PCOS is a common hormonal disorder affecting 12-18 per cent of women of reproductive age. Women with PCOS may not ovulate (release eggs). There are several symptoms that can be present and you don’t need to have all of them to be diagnosed. These symptoms include:

  • irregular menstruation or amenorrhea (no periods),
  • excess facial and/or body hair,
  • acne
  • hair loss
  • infertility
  • ovarian cysts
  • obesity
  • insulin resistance putting you at risk of developing type 2 diabetes

I had my first period quite late at age 15. I always had irregular cycles that were initially 6 – 12 months long. My GP put me on the pill at the age of 17 which masked my PCOS symptoms while regulating my cycles. I was on a variety of different pills over the course of about seven years before deciding to take a break to see if I could have a natural period. Months and months passed with no sign of my cycle. I had heard it could take a little while for your cycle and hormones to return to normal after stopping the pill but to this day, it hasn’t come without medical intervention.

In the years that followed, I had a laparoscopy to check for endometriosis which thankfully came back all clear. I was referred to an Endocrinologist who put me on Metformin to improve insulin levels in the hope of regulating my cycle, but I had no luck. Four years passed and still no period. My Endo did a whole range of testing and came to the conclusion that when we were ready to start a family she would send me straight to a fertility specialist at Melbourne IVF (MIVF). Since our wedding on 25 April 2015, we decided that it would be worth giving it a shot for a few months to see if we could get pregnant naturally.

Approximately five months after our wedding we went to a MIVF seminar where we heard from a number of Fertility Specialists (FS), dietitians and doctors. This is where we first heard our FS speak. Both of us knew straight away that we wanted him to be my FS. The next day I called MIVF and booked an appointment to see him. He has been so amazing every step of the way from our very first appointment and we couldn’t be in better hands. I want to stress how important it is to feel comfortable with your FS and have that ‘good feeling’ about who you choose to share your journey with. It’s personal and invasive and you never know how long the road will be.

Image: Affinity Magazine 

About

Thanks for visiting my blog Road To Mummy.

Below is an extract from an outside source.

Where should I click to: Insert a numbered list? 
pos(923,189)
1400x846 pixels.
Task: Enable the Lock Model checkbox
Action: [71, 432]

My husband Daniel and I have been together for 11.5 years in total and have been married for two of those years. We have been trying to conceive for approximately 18 months now. I always had a thought at the back of my mind that we might need assistance with fertility when the time came (you will read more detail about this in my posts). I naively thought that IVF was almost the easy way out – sure it would be a costly and emotional journey, but I had no idea about all the highs and lows faced by so many women going through fertility treatment and IVF. This blog is about our journey from the beginning and the fertility treatments we have endured since trying to conceive. I’ve found comfort in reading blogs and forums and know that I’m in no way alone in this journey. I hope that by sharing our story, I can give others information about what to expect at each stage of fertility treatment, whilst documenting each step in my Road To Mummy.

When undergoing fertility treatment and IVF, you’re juggling life, work, your partner, family and friends while spending hours going back and forth to appointments at the hospital and pathology, picking up medication, having tests, scans and completing endless paperwork. It seems like a never ending cycle. If you’re lucky enough to find some spare time, you generally don’t have the energy or mental and physical capacity to do much else other than watch Netflix and laze on the couch.

Fertility treatment and the anticipation of waiting for each step can totally consume your life. The road is long and tiring and there are so many unknowns. I hold onto hope that one day we will have our miracle.